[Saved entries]
::::

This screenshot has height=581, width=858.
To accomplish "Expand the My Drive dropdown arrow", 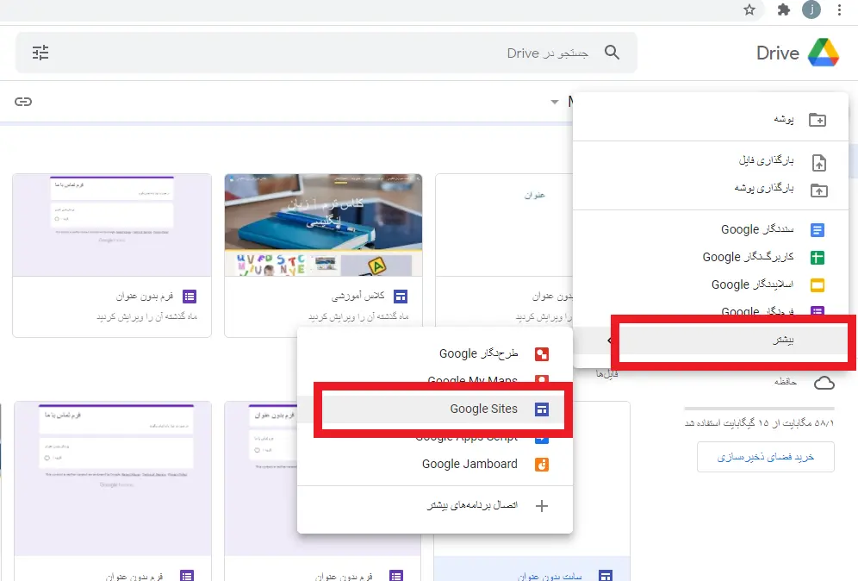I will click(x=555, y=103).
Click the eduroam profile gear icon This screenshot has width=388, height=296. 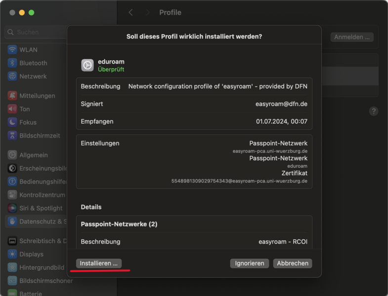point(87,65)
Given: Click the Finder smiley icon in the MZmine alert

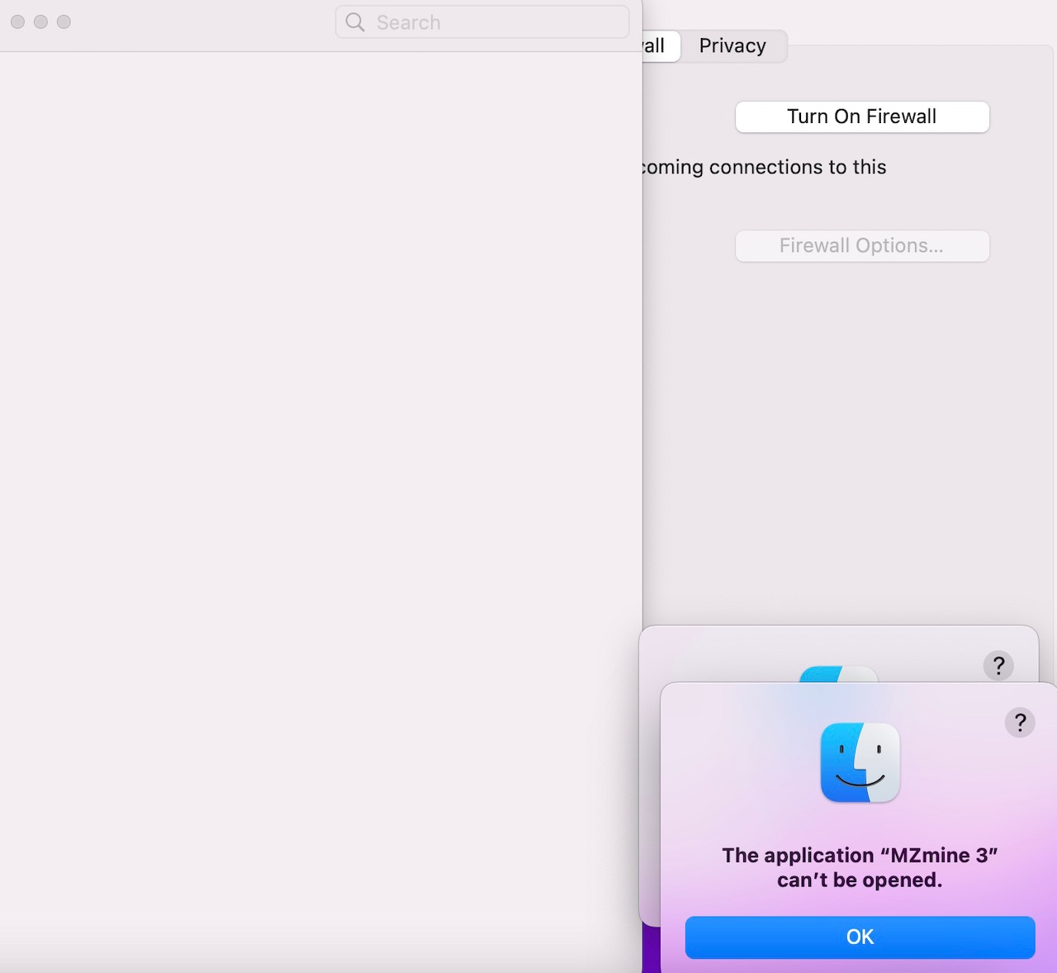Looking at the screenshot, I should pyautogui.click(x=860, y=762).

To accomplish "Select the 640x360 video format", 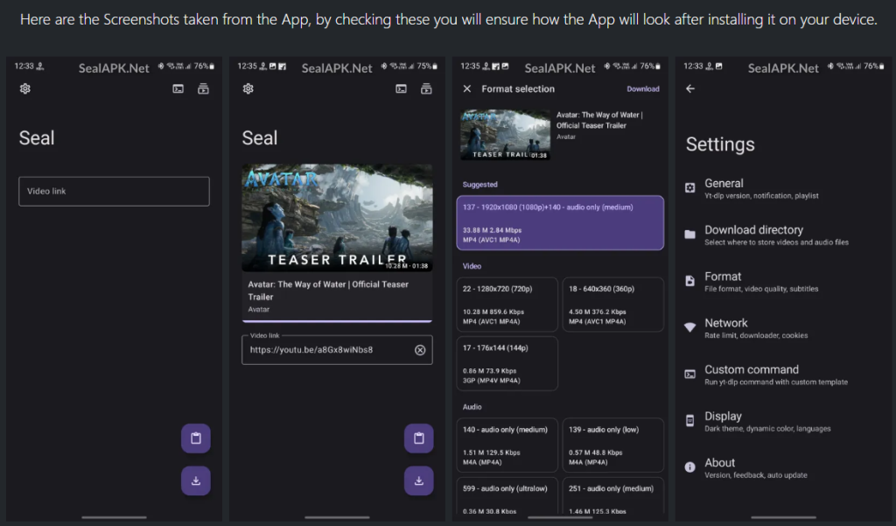I will tap(613, 304).
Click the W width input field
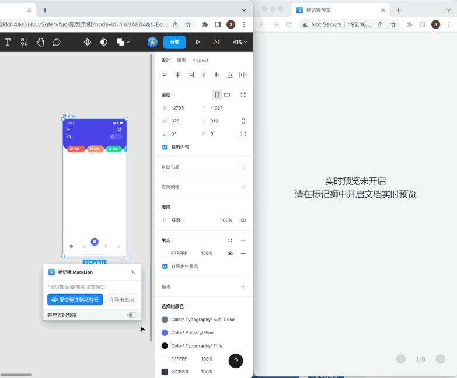Screen dimensions: 457x378 coord(181,121)
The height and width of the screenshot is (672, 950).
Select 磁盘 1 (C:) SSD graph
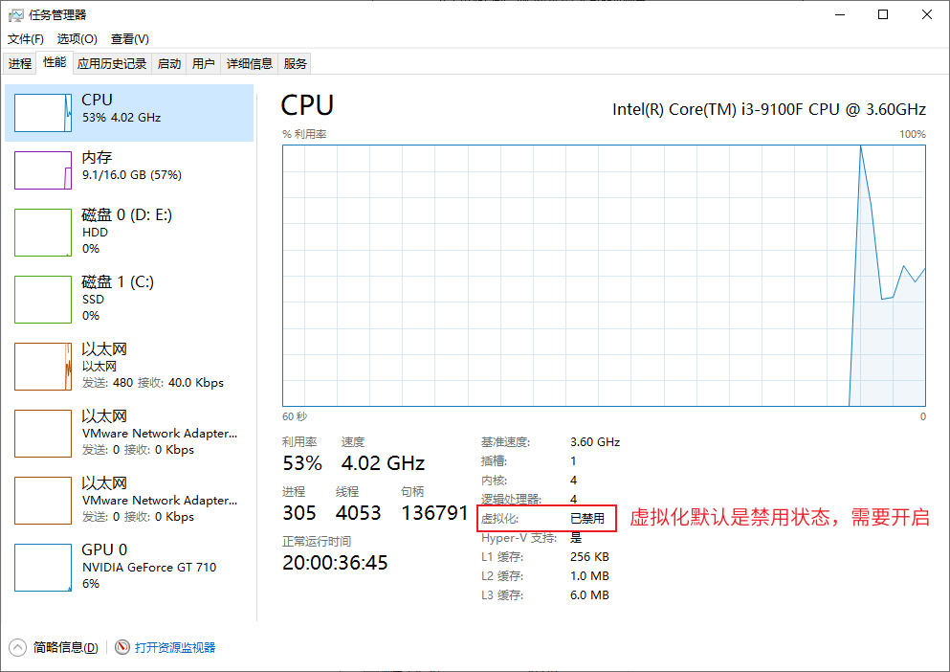[x=43, y=300]
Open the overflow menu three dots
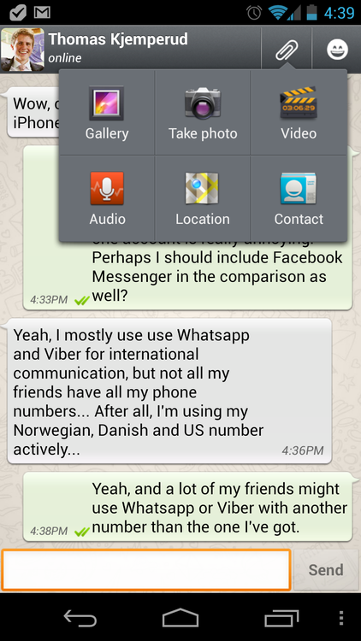This screenshot has width=361, height=641. (341, 619)
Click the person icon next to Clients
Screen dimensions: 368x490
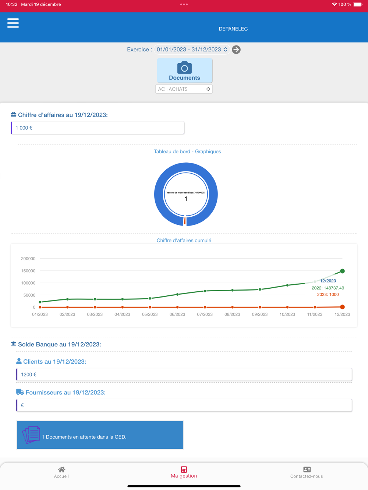19,361
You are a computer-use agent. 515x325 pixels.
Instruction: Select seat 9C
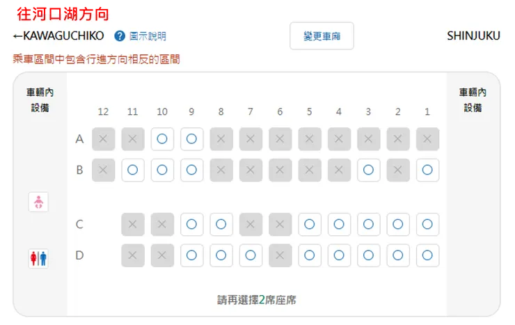point(191,224)
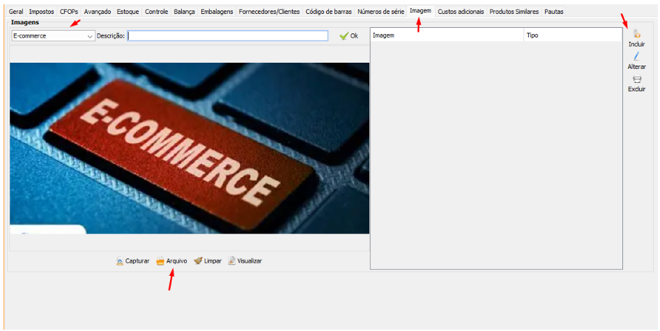Type in the Descrição text field
Image resolution: width=660 pixels, height=331 pixels.
pos(227,36)
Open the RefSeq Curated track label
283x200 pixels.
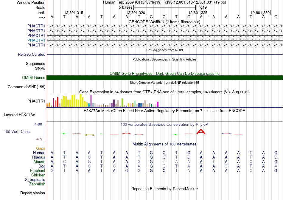click(x=32, y=54)

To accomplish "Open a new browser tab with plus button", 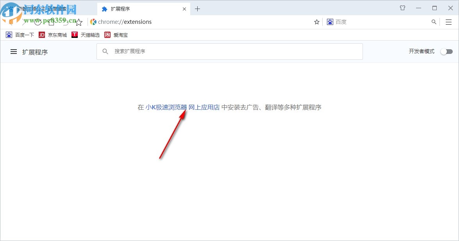I will (x=197, y=9).
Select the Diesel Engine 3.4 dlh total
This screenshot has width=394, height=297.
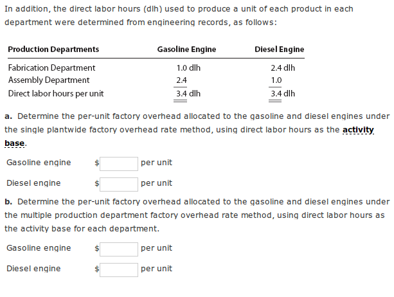click(283, 93)
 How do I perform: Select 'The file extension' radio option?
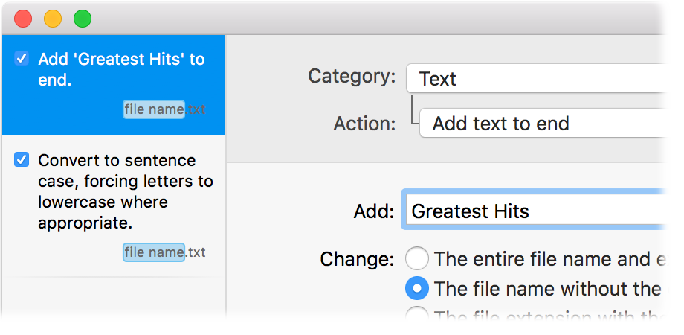click(x=416, y=316)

::::

Reproduce exactly the lines above starting at the line containing "Select 磁盘 1 (C:) SSD graph" and ending at the line containing "Open the RefSeq Curated track label", including both, but not the pictures.

Select 磁盘 1 (C:) SSD graph
[x=43, y=300]
Open the overflow menu three dots
This screenshot has width=361, height=641. (341, 619)
Click the person icon next to Clients
Screen dimensions: 368x490
19,361
You are a computer-use agent. 515x325 pixels.
Instruction: Select seat 9C
point(191,224)
Type in the Descrição text field
Image resolution: width=660 pixels, height=331 pixels.
pos(227,36)
Open the RefSeq Curated track label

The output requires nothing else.